Surge a alvorada, folhas a voar

 E o inverno do meu tempo começa a brotar, a minar.

Cartola

 

     Outono era a moringa na mesa forrada de papel crepom. A caneca de alumínio deixava a água fresquinha, gosto de terra no fundo mais fundo, cheiro de chuva no gargalo. Vento encanado que podia constipar, menino remelento de nariz a escorrer pelos lábios. Peito apertado na cor doce e melancólica de um quase maio.

     A mania de outono eu tenho desde muito cedo. Desde bem pequeno mesmo, lá na província, onde as pessoas nem davam muita bola para essa história de estação do ano. Tinha o verão, com aquele calor medonho dos tempos sem ar-condicionado nem ventilador, e o inverno, que trazia frio de doer nos dedos e obrigar a dormir de pijama. Outono e primavera também existiam, mas a esses ninguém dava muita confiança.
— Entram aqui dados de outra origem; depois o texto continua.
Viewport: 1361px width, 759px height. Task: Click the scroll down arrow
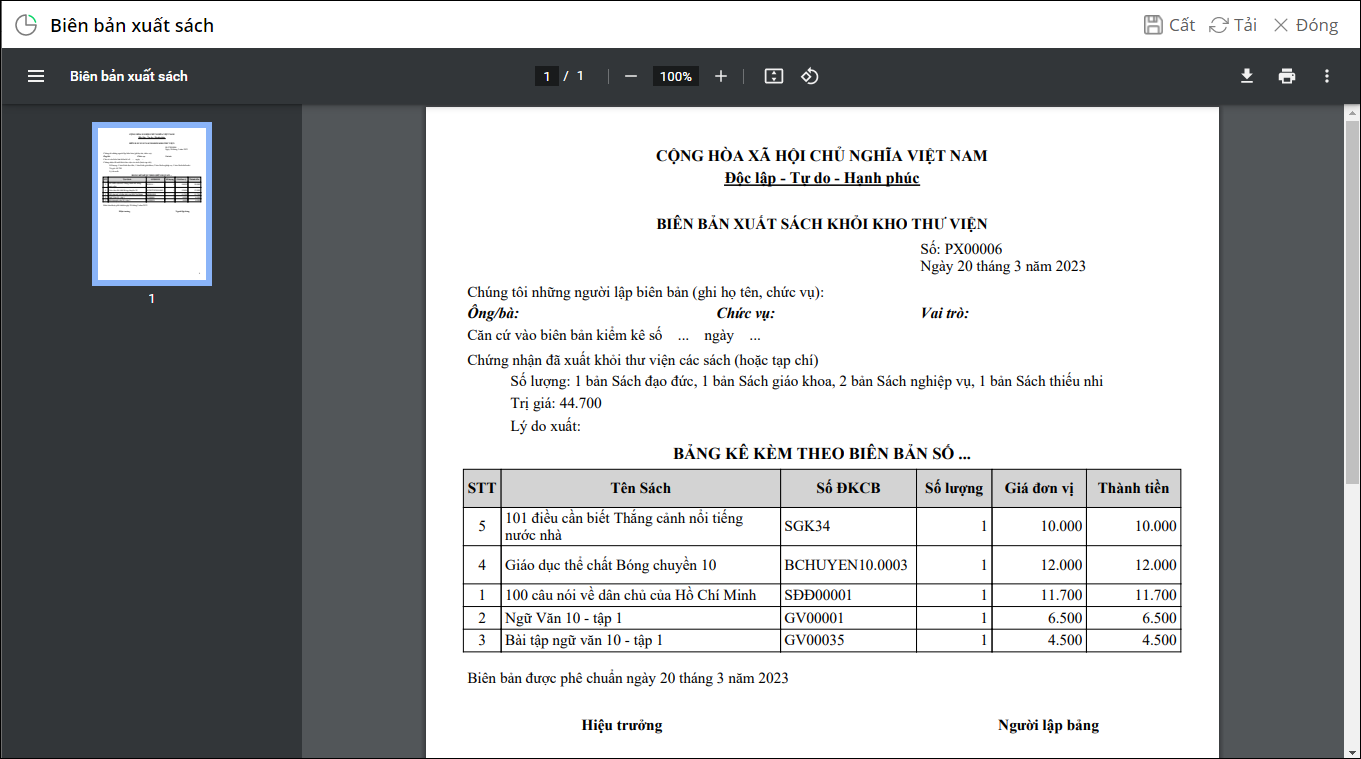(1352, 750)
     Comecei a prestar atenção no outono no dia em que a professora Alda exibiu o livrão cheio de fotos coloridas, mostrando como a natureza reagia às boas ou más influências climáticas, como se comportava diante de cada uma delas, se derretendo toda quando o outono anunciava a chegada triunfal. O papel do livro ficava mais cheiroso nas páginas que mostravam árvores se descabelando, montanhas abrindo os braços para os dentes do sol que banhavam tudo de um amarelo meio laranja avermelhado, sol que parecia vir de outro mundo e que jamais passara nem mesmo de passagem pela minha cidade.
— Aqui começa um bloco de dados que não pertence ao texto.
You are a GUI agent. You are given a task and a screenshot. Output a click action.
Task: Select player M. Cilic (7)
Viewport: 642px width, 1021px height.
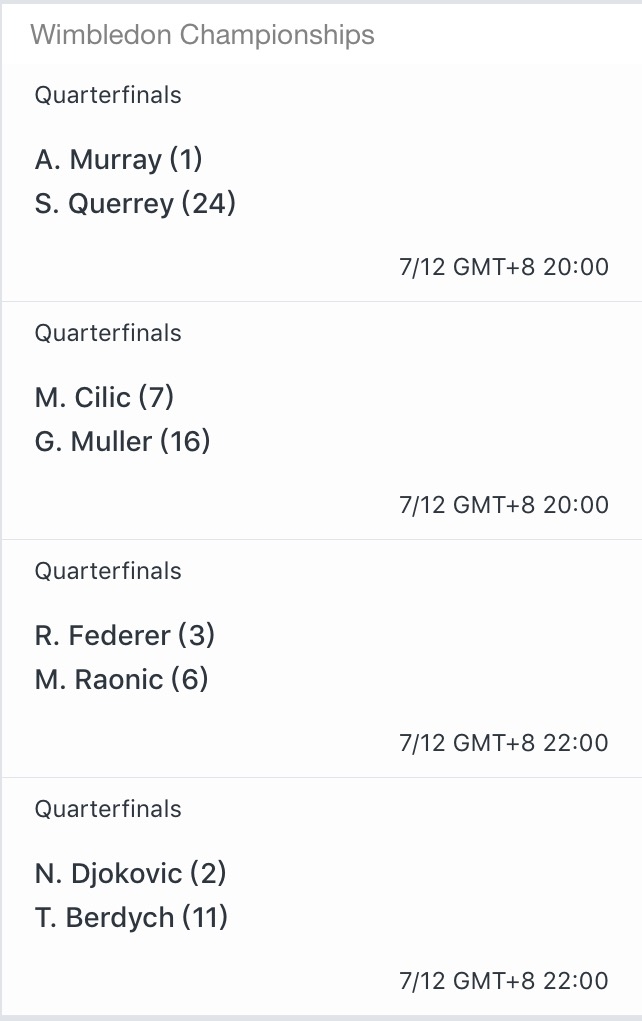tap(104, 398)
     Peguei mania e comecei a colecionar folhas caídas na praça, sobre calçadas e muros da alameda que acompanhava o caminho da escola. E passei a observar, encantado, que aquelas folhas meio marrom amareladas disputavam em beleza com os frutos da última primavera, foram verdes sobre verdes no verão que acabou de acabar e estarão renascendo daqui a pouco, no inverno que o vento mais fino já anuncia. Fazia as contas e cálculos das transformações pelas quais deveria passar a minha vida até a explosão do próximo outono.

     Por que o declínio e a decadência? De onde tiraram as explicações encontradas no verbete do primeiro dicionário que me caiu às mãos? Até aquele dia, outono para mim era beleza e renascimento. Coloquei as impressões no poeminha outonal que fez os colegas rirem bastante e a professora condescender um “ele é sensível”. Também li para minha mãe, à noite, enquanto ela lavava pratos. Depois do ponto final, disse “vá dormir, você está cansado”, e até hoje não sei se o comentário significou uma aprovação. Mas a reação generalizada me mostrou que a compreensão do outono é para poucos.

     Quantas vezes, ainda no meu pequeno mundo, me deitei à tardinha sobre a esteira de folhas das palmeiras, da cajazeira, dos umbuzeiros? Cabeça recostada no travesseiro improvisado de outono e os olhos na impenetrável luz dos fotógrafos e dos pintores, até o sol se cansar de mim e fugir para detrás das montanhas. Logo, logo vem o inverno e eu me fecho em copas, que nem as árvores, escondo os meus frutos.

     Catei folhas na volta da escola, na ida para o trabalho, na vinda dos filhos, na despedida dos pais, sem precisar dar explicações para ninguém. Hoje não mais. Recolho apenas as que as máquinas de limpeza não enxergam, escondidas na grama da beira da piscina. Quando eles descuidam, apanho algumas no tonel de lixo. Só que pouco descuidam e os olhos de verão são fogo em brasa nos meus calcanhares.

     Declínio e decadência. O segurança chuta para longe a belíssima folha da mangueira que veio caindo, caindo e se aproximando de mim. A bota do animal quase esmaga os meus dedos, enquanto se aproxima o enfermeiro vestido de inverno, sem uma gota de luz no semblante, bordando um sorriso de falsa primavera, o mundo girando, girando e me devolvendo o outono que ele traz na pontinha da agulha.